Neurons cut off by a stroke may have the inherent ability to reroute blood flow and save themselves.
By Stephani Sutherland
In Brief
Saved by Caresses
- Stroke research has been stymied for many years by the complexity of the brain’s response and promising but failed therapies.
- An accidental discovery in lab rats revealed that stimulating their senses, by wiggling a whisker or playing a loud noise, activated the neurons cut off by the stroke and rerouted the blood supply to nourish them.
- Treatments based on this approach are a long way off for people, but experts are hopeful that touching a stroke victim’s hands and face could have a similar beneficial effect.
You are visiting your elderly aunt, and you notice her speech begin to slur. She seems to be having trouble staying upright in her seat, and she looks confused. You recognize the signs of a stroke. You shout for your uncle to call 911 as you help your aunt lie down in a comfortable position. You run your fingers gently over her lips, face and fingertips as you sing into her ear and continue talking to her. The EMTs rush in and outfit her in what looks like a bathing cap encrusted with electronic bling—a kind of defibrillator designed to deliver electrical stimulation to her brain. As they carry her out on a stretcher, your worry is slightly eased, knowing that the sensory stimulation you gave her in those first minutes may have saved her from serious disability.

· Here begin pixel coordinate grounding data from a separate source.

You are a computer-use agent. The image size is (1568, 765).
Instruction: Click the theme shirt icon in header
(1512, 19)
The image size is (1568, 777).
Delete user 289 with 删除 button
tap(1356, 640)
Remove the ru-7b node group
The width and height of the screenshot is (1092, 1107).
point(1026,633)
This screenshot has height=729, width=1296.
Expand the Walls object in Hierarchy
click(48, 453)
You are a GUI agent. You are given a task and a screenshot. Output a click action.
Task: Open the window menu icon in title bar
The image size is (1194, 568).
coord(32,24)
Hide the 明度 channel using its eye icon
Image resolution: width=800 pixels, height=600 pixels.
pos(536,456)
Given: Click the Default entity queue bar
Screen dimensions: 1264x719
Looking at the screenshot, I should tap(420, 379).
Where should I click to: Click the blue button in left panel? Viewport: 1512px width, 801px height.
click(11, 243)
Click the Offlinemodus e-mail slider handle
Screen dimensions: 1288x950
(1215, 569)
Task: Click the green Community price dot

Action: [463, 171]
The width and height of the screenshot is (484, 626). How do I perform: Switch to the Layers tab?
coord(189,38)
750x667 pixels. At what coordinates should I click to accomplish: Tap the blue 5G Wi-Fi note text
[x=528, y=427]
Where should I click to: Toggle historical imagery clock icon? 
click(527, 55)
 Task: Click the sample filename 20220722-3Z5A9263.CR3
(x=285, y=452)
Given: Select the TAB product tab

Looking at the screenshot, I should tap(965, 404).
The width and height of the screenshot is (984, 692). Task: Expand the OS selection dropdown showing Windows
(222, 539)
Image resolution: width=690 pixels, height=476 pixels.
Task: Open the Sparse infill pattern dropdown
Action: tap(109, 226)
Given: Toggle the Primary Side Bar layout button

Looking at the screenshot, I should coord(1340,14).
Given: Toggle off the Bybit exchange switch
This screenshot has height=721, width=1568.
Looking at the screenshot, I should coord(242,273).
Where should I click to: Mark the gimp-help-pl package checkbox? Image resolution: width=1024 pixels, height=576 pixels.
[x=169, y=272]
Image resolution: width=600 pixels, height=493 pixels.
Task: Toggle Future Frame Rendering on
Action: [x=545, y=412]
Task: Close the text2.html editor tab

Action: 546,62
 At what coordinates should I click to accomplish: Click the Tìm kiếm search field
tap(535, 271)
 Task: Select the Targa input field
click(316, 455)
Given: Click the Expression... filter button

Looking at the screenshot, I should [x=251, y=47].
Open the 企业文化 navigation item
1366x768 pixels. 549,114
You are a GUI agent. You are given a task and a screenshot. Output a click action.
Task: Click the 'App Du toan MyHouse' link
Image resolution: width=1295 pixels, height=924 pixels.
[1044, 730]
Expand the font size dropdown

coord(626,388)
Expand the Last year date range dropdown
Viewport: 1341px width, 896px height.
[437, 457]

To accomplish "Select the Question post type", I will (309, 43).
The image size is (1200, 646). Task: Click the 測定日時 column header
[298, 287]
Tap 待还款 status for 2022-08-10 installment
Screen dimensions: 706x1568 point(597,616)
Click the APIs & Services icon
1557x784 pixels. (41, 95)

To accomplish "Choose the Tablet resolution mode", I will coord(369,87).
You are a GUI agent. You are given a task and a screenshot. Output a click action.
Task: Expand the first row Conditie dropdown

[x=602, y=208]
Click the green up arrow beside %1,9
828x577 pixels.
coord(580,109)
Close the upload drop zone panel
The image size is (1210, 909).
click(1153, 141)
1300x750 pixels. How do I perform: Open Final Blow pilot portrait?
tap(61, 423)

Today we can do little to help stroke victims. But if new research bears out, such stimulation might reroute the brain’s blood supply to prevent cells from dying—a much needed breakthrough for the nearly one million Americans every year who suffer a stroke. As of now, the only intervention available is a drug that breaks up blood clots, and only a small number of patients benefit from it. In other words, although scientists have been studying stroke for decades, brain damage is inevitable in most cases. Stroke remains the fourth-leading cause of death in the U.S. and the most common cause of long-term disability. “We have so few therapies for this problem. We need to move more of them forward,” says Steven C. Cramer, a clinician who specializes in stroke at the University of California, Irvine.